## Provided data:
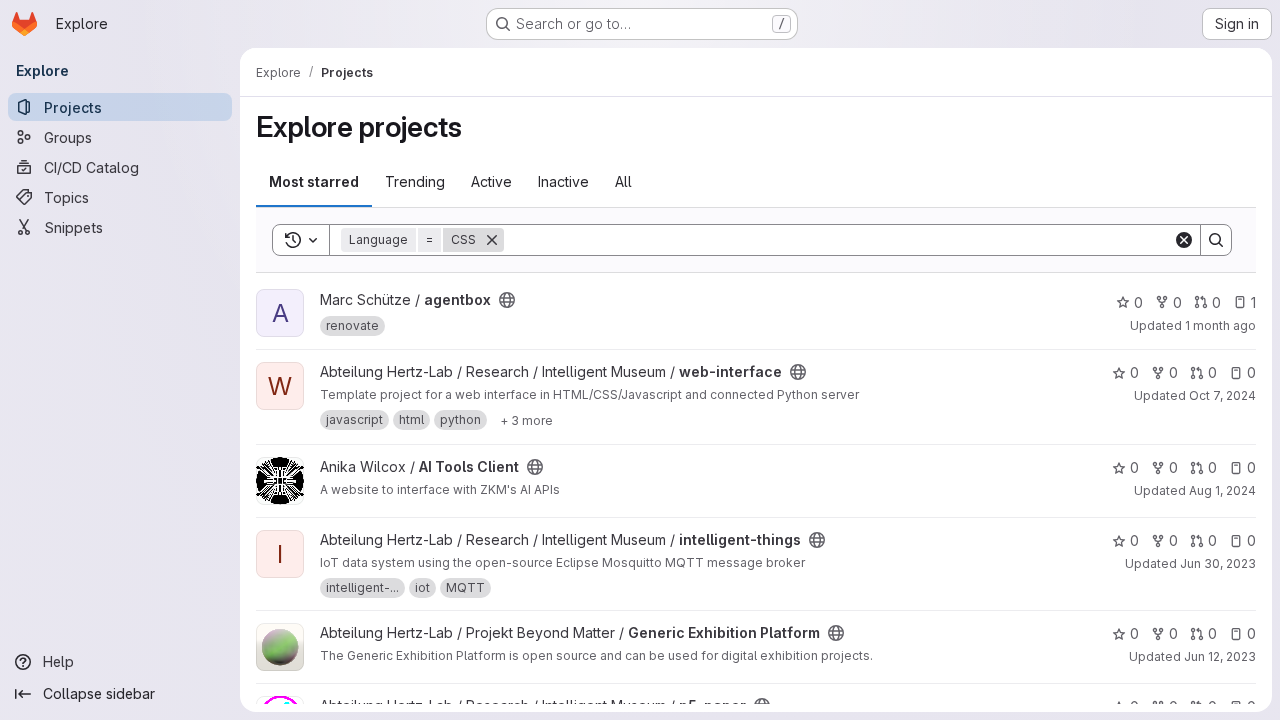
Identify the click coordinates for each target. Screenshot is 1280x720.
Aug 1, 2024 (1222, 490)
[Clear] (1184, 240)
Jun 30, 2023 (1218, 563)
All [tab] (623, 181)
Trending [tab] (415, 181)
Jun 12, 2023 (1220, 656)
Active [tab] (491, 181)
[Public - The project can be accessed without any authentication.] (507, 300)
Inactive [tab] (563, 181)
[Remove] (492, 240)
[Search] (1216, 240)
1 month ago (1220, 325)
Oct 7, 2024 (1222, 395)
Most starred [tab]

## Problem statement:
Your output should start at the line containing "Jun 12, 2023 (1220, 656)" and stop at the last line of the material, copied exactly, with nothing else.

## Output for this exercise:
Jun 12, 2023 (1220, 656)
Active [tab] (491, 181)
[Public - The project can be accessed without any authentication.] (507, 300)
Inactive [tab] (563, 181)
[Remove] (492, 240)
[Search] (1216, 240)
1 month ago (1220, 325)
Oct 7, 2024 (1222, 395)
Most starred [tab]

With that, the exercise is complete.